EXTRAIT DE PAGE:
Pourtant il est vrai que la ressemblance est troublante et qu’il est intérréssant de voir comment à plus de 2000ans d’écart, Giacommeti et les artistes étrusques ont eu la même vision artistique.

J’allai oublier. Si vous allez à cette expo, prévoyez un aspirine dans votre sac, ayez bien dormi et pas trop bu la vieille. En dehors de la scénographie très sombre et un peu brouillon en raison de la configuration même de la pinacothèque pleine de petits corridors et petites salles, ce sont surtout les explications qui sont indigestes. A moins d’être un spécialiste de la question étrusque à la base (et ils ne sont pas nombreux), il faut s’accrocher et si possible s’assoir bien confortablement avant d’entamer la lecture des panneaux. Parfois c’est presque 1m de texte compact, pleins de mots scientifiques, et d’expressions bien lourdes qui ont eu vite raison de ma patience. Parce que répété en l’espace de deux lignes  » jusqu’au ci, jusqu’au ça, jusque là » ou je ne sais plus quoi d’autres, c’est loin d’être agréable pour la pauvre lectrice, fatiguée et mouillée par la pluie que j’étais et surtout totalement impatiente dans les expos, je l’avoue, c’est mal.

TÂCHES À RÉALISER:
1) Mettez à jour, s'il vous plaît, tout le passage de l'extrait sur l'exposition étrusque qui va de « Pourtant il est » jusqu'à « même vision artistique. », en remplaçant « les artistes étrusques » par « les sculpteurs étrusques ».
2) Les affirmations suivantes sont-elles conformes à l'extrait sur l'exposition étrusque ? Répondez par oui ou par non pour chacune, en citant les mots du texte qui tranchent. (a) La scénographie de l'exposition est décrite comme très lumineuse. (b) Les spécialistes de la question étrusque sont peu nombreux. (c) Le texte conseille d'emporter une aspirine.
3) Poursuivez l'extrait sur l'exposition étrusque à partir de sa dernière phrase.
Le matériel qui suit est indépendant de l'extrait sur l'exposition étrusque.

MATÉRIEL FOURNI:
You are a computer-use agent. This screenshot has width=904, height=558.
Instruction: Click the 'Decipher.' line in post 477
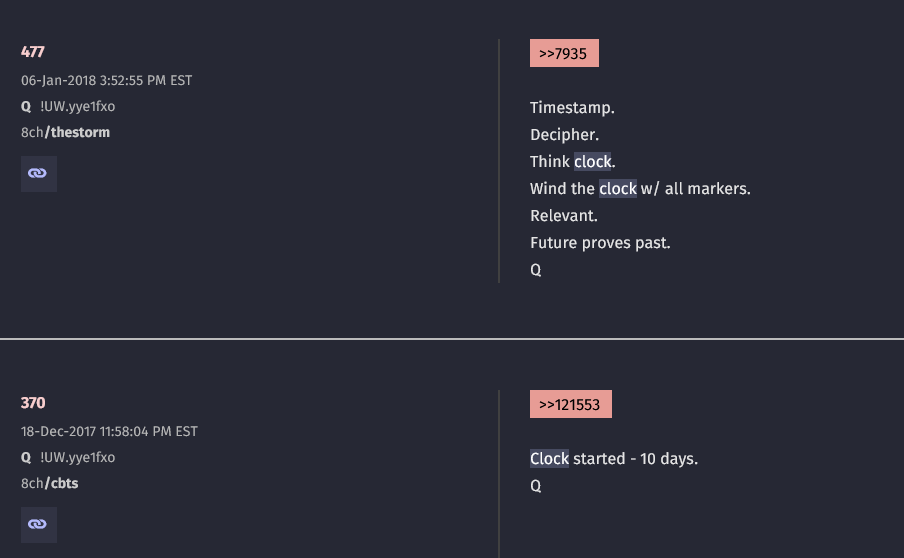[564, 135]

CORRIGÉ DES EXERCICES:
1)
Pourtant il est vrai que la ressemblance est troublante et qu’il est intérréssant de voir comment à plus de 2000ans d’écart, Giacommeti et les sculpteurs étrusques ont eu la même vision artistique.

2)
(a) Non : « la scénographie très sombre et un peu brouillon ».
(b) Oui : « et ils ne sont pas nombreux ».
(c) Oui : « prévoyez un aspirine dans votre sac ».

3)
Alberto Giacometti, « L’homme qui marche » (1961) Sculpture en bronze (183 cm) Fondation Maegh @ succession Giacometti ADAGP Paris 2011

Heureusement les objets se suffisent souvent à eux-mêmes…

Mais je vous conseille tout de même cette expo, d’une part Giacometti est un de nos grands artistes contemporains, mais surtout pour les objets étrusques, qu’on ne peut pas voir toujours si près de chez soi et qui sont les témoins d’une grande civilisation qui a donnée 3 rois à Rome.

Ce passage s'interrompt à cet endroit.